|Dr. Jean-Paul Castaigne, CEO of Angiochem|
CEO: Dr. Jean-Paul Castaigne
Clinical Focus: CNS diseases
The Scoop: The blood-brain barrier poses a major roadblock for ushering drugs from the bloodstream to the central nervous system, which is host to a wide variety of diseases with extremely high unmet medical needs. Include Parkinson's disease, Alzheimer's and many other ailments and conditions in this CNS equation. Enter Angiochem, a startup with a unique approach for penetrating the body's natural blockade to foreign molecules trying to reach brain cells--including the lion's share of drugs. London-based drugmaker GlaxoSmithKline ($GSK), a drug giant with high hopes for the rare-disease market, struck an accord with Angiochem early this year to work on delivering enzyme treatments for orphan indications into the brain. And Geron's ($GERN) most promising anti-tumor drug for cancers that spread to the brain comes from Angiochem, which stands to gain royalties and milestones in its partnership with the storied biotech.
What Makes it Fierce?
Next-generation drugs for cancer and rare diseases are all the rage in biopharma, and Angiochem has smartly applied its proprietary technology to both of these fields and others. And the Montreal-based biotech has bankrolled much of its work on researching new drugs for brain diseases with funds from partnerships, which have become ever-more vital to the survival of small developers amid the squeeze on venture dollars and other traditional sources of investment in the sector.

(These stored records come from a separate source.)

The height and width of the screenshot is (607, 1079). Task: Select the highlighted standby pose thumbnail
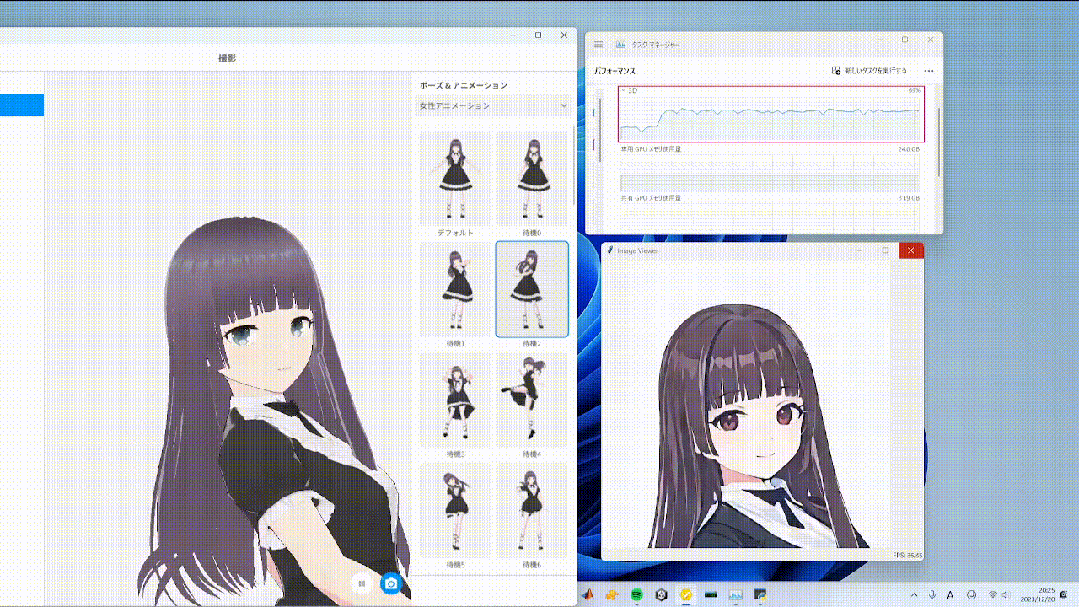532,288
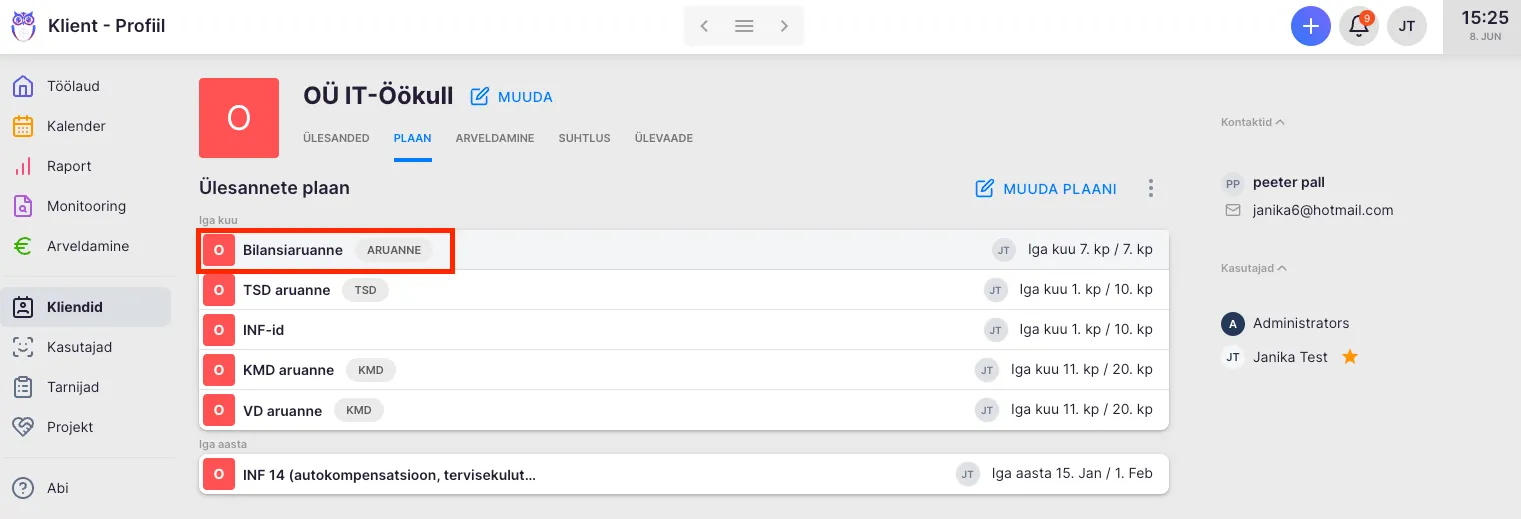Screen dimensions: 1521x519
Task: Go to previous client with left arrow
Action: [704, 26]
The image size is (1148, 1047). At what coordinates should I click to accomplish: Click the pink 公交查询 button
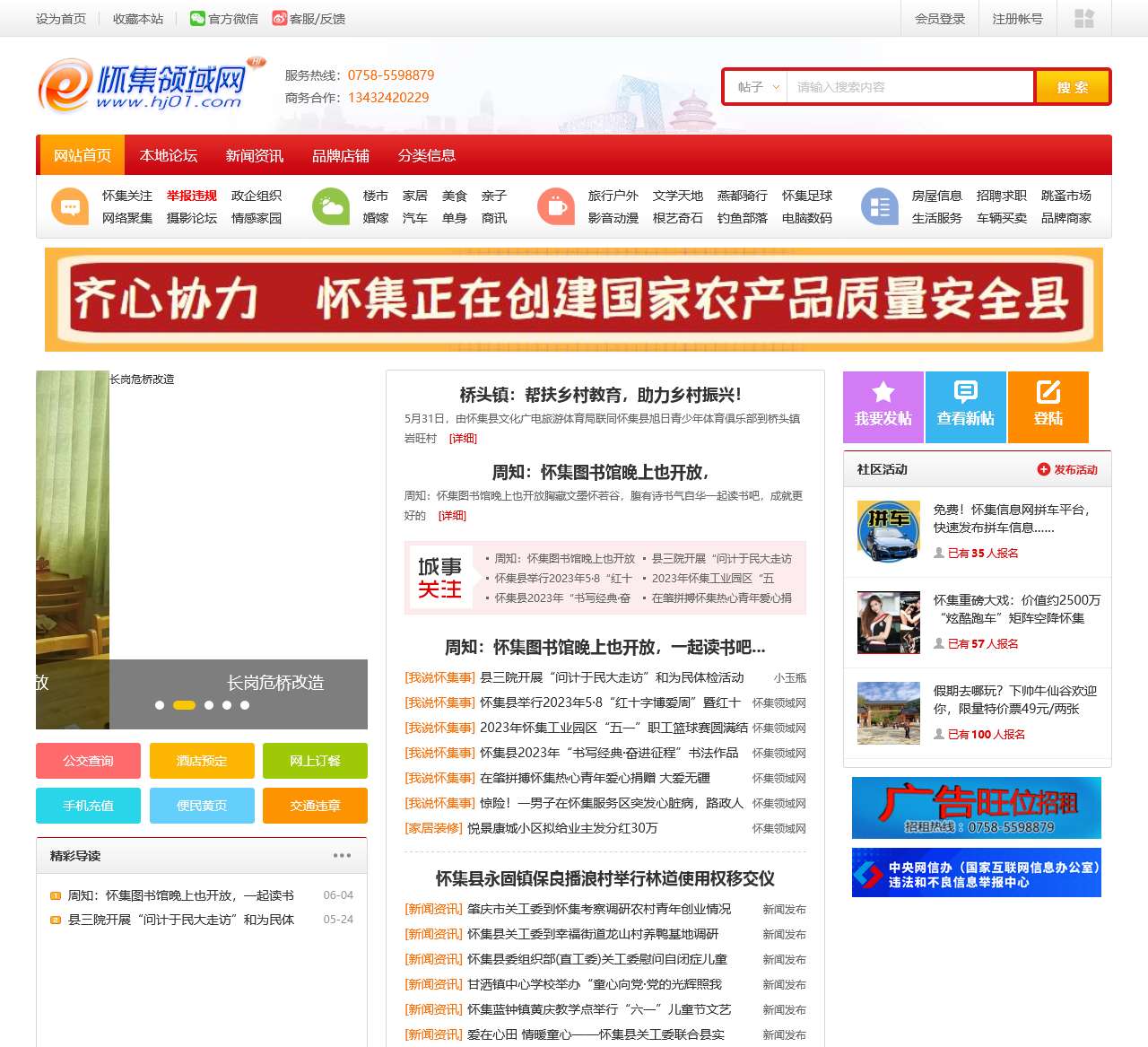(x=87, y=761)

Angiochem considers itself a clinical-stage company as Geron has been studying GRN1005, the featured asset in the two biotechs' alliance, in a pair of mid-stage studies of the treatment to combat cancers that have spread to the brain from lung and breast cells. (The drug, which marries Angiochem's delivery tech with the known chemo med paclitaxel, became Geron's most promising drug after the developer earlier this month scrapped a Phase II study of its other top contender, imetelstat, for patients with HER2-negative breast cancer on disappointing trial results.)
Yet the most exciting developments for Angiochem this year have been in the rare-diseases arena. The company raised its profile and brought publicity to its preclinical efforts in transporting enzyme drugs for orphan disorders into the brain in February, when it announced a deal potentially worth $300 million with GlaxoSmithKline. Glaxo has initially tapped Angiochem for an early-stage program focused on an unspecified lysosomal storage disorder (LSD). Glaxo, Pfizer and other Big Pharma groups have invested in new LSD treatments, which are the bread and butter of the rare-disease businesses of Genzyme and Shire ($SPHG).

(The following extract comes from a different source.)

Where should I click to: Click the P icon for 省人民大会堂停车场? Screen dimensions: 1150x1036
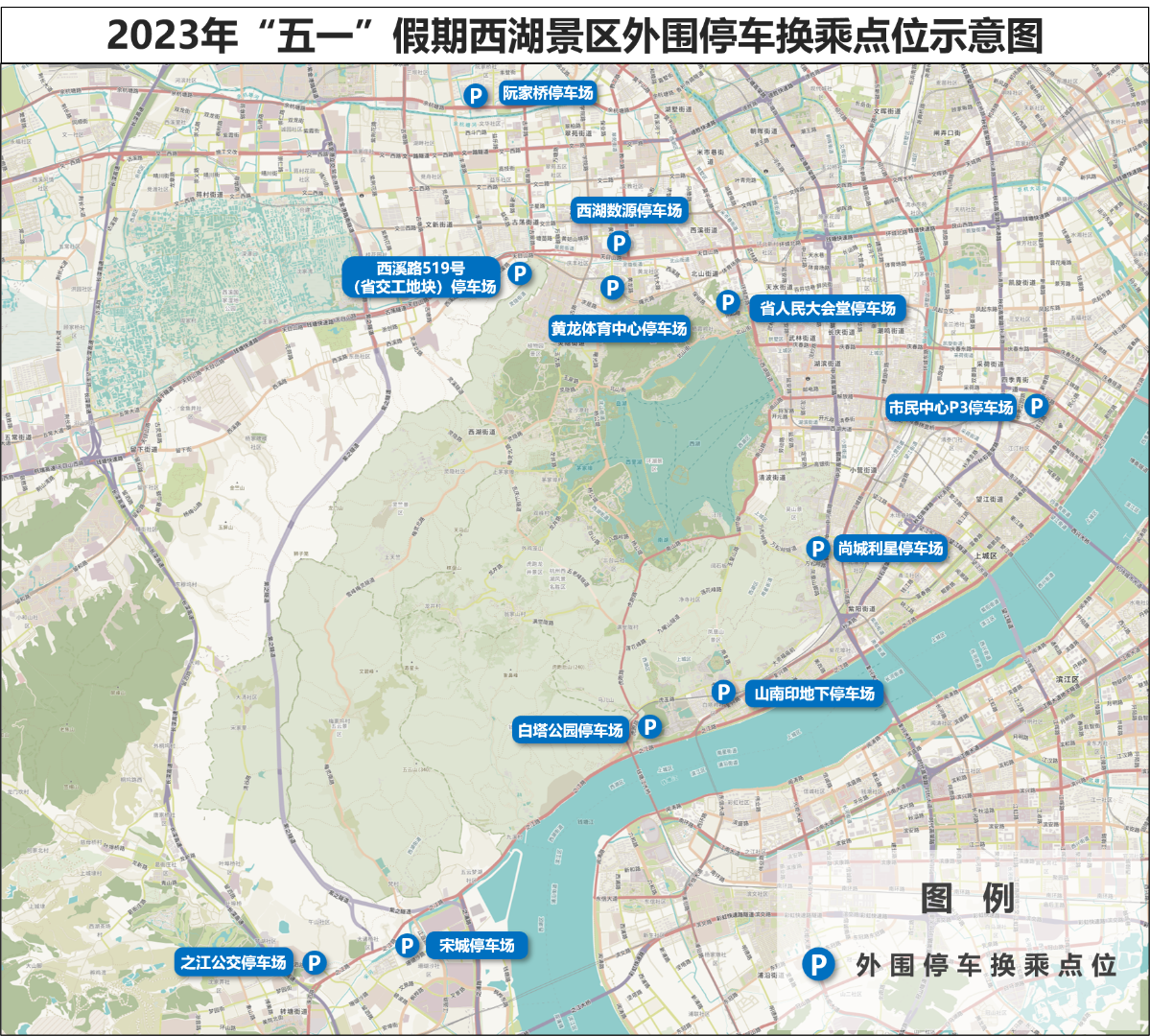728,302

"The Glaxo deal was a big boost for the company not only in terms of having more money but also in terms of having enzymes to work with and the collaboration with really legitimate people," says Angiochem CEO Dr. Jean-Paul Castaigne. "We all noticed that the company has improved dramatically."
Genzyme and Shire have advanced several pioneering--and lucrative--enzyme drugs to market for a range of rare genetic diseases. However, the blood-brain barrier doesn't allow enzyme drugs such as Shire's Elaprase, a treatment for the LSD known as Hunter syndrome, to access and address deficiencies in the brain. Angiochem wants to help GSK and other players in the rare-disease arena overcome this hurdle.

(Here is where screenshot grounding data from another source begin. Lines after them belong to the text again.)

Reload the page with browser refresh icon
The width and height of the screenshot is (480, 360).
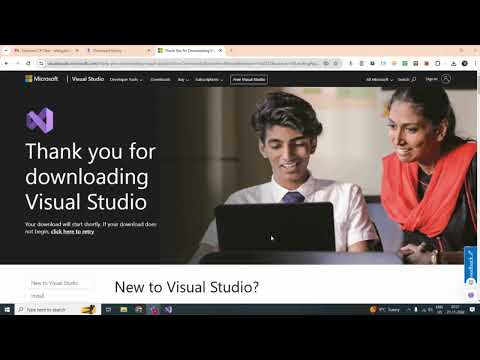[28, 63]
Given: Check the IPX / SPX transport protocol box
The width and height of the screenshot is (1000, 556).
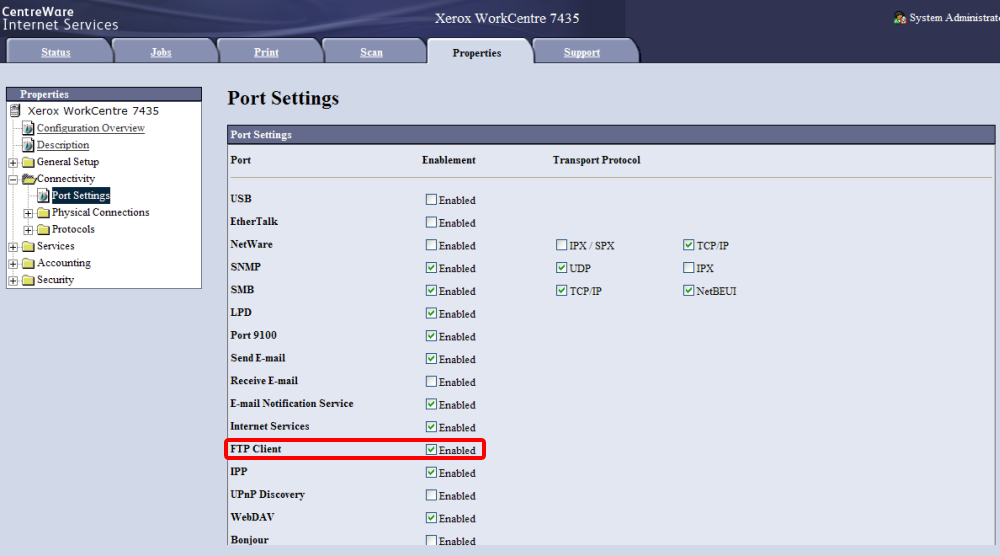Looking at the screenshot, I should 562,245.
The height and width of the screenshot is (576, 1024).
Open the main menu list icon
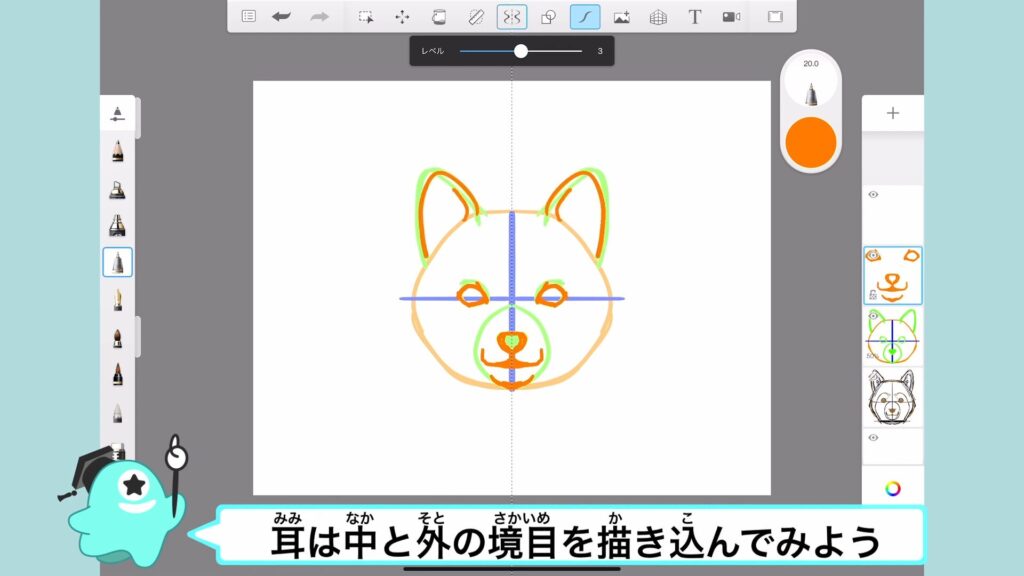tap(249, 16)
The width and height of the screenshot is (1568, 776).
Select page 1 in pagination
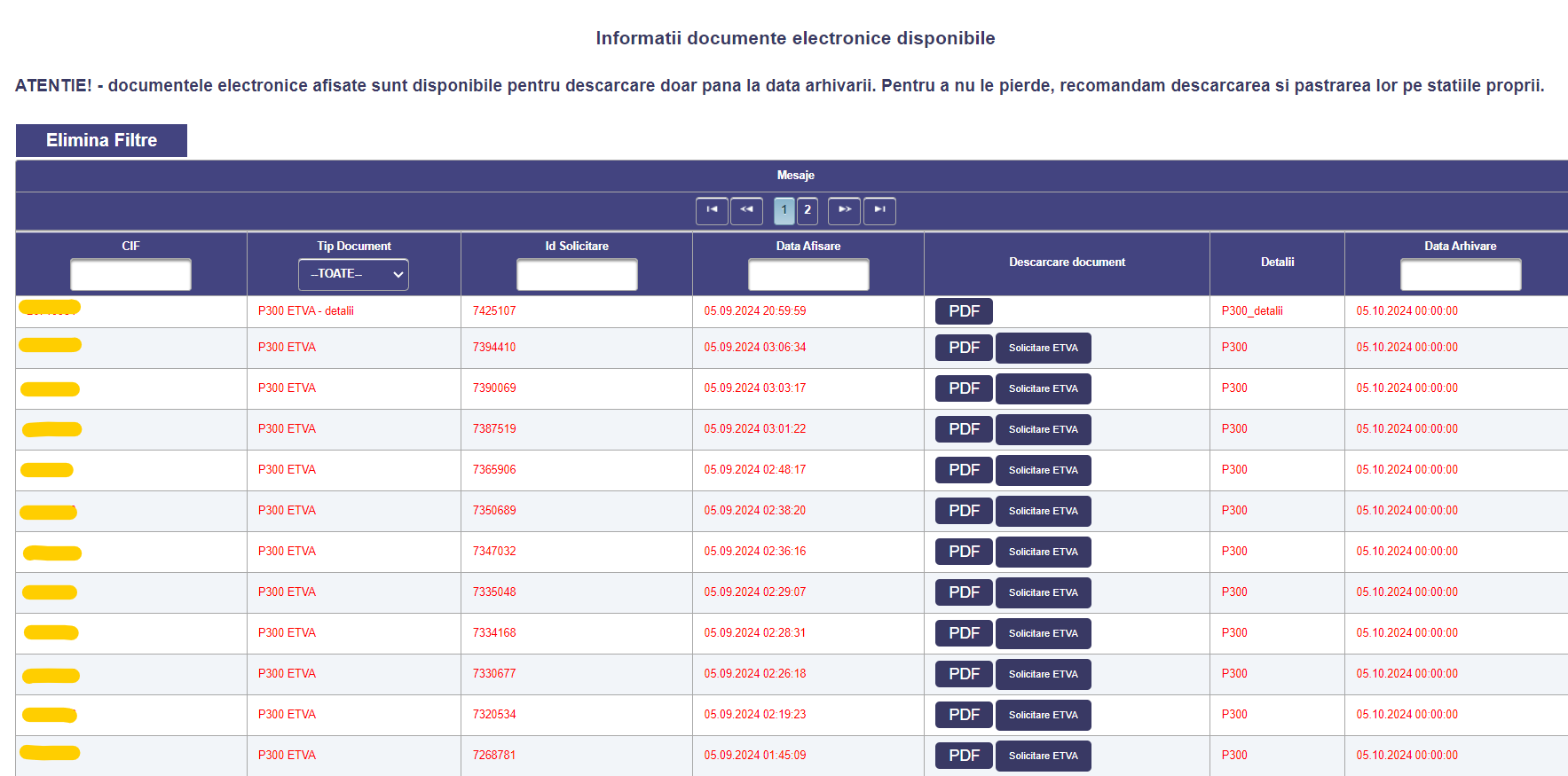point(784,211)
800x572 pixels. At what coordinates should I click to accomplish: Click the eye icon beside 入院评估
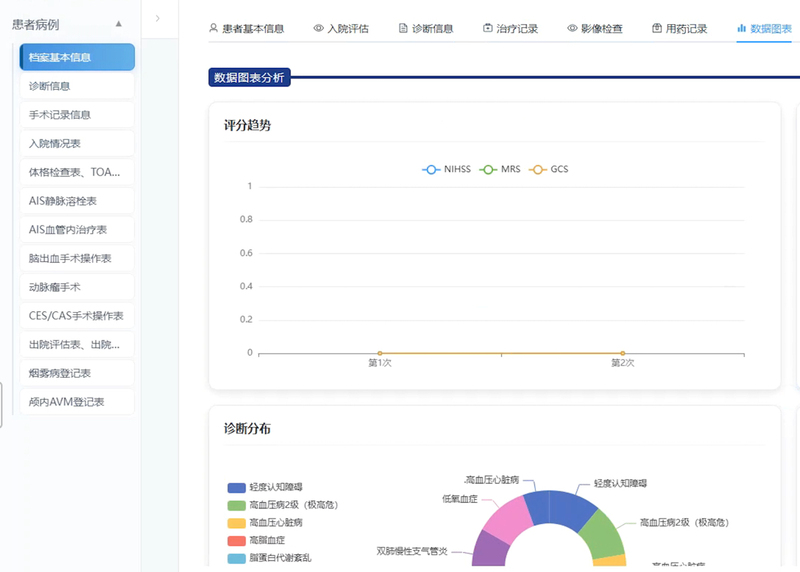[x=318, y=28]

To sneak enzymes and small-molecule drugs into the brain, Angiochem combines its engineered peptide compounds with the meds. The company's method of penetrating the blood-brain barrier, designing drugs to bind to the LRP-1 receptor, exploits knowledge of how insulin and other essential hormones are allowed to pass through the natural barrier. The company has human evidence, based on biopsies, that significant amounts of drug reached brain cells using this method, Castaigne says.
Geron offers the next big referendum on the value of Angiochem's technology, with results from its mid-stage studies of GRN1005 against brain metastases due out next year. Brain cancer and LSDs are entirely different diseases, but Angiochem uses the same tech platform for delivering drugs against all of those ailments and others. In the meantime, Castaigne says, his company is seeking more partnership deals in rare diseases and moving ahead with research of delivering monoclonal antibodies through the blood-brain barrier.
Partnership dollars have extended Angiochem's cash runway since the company's first-round financing in 2006. (Castaigne, a biopharma veteran with past stints at J&J, Novartis and Sanofi, says the small company has raised about $25 million from backers.) And the startup has hired Pamela Esposito, formerly of BioVex (which Amgen bought last year in a deal worth up to $1 billion), as a vice president to help generate tie-ups with new partners.
Investors: Business Development Bank of Canada, VIMAC Milestone Medica Fund, Valeo Management and angel backers in Quebec City.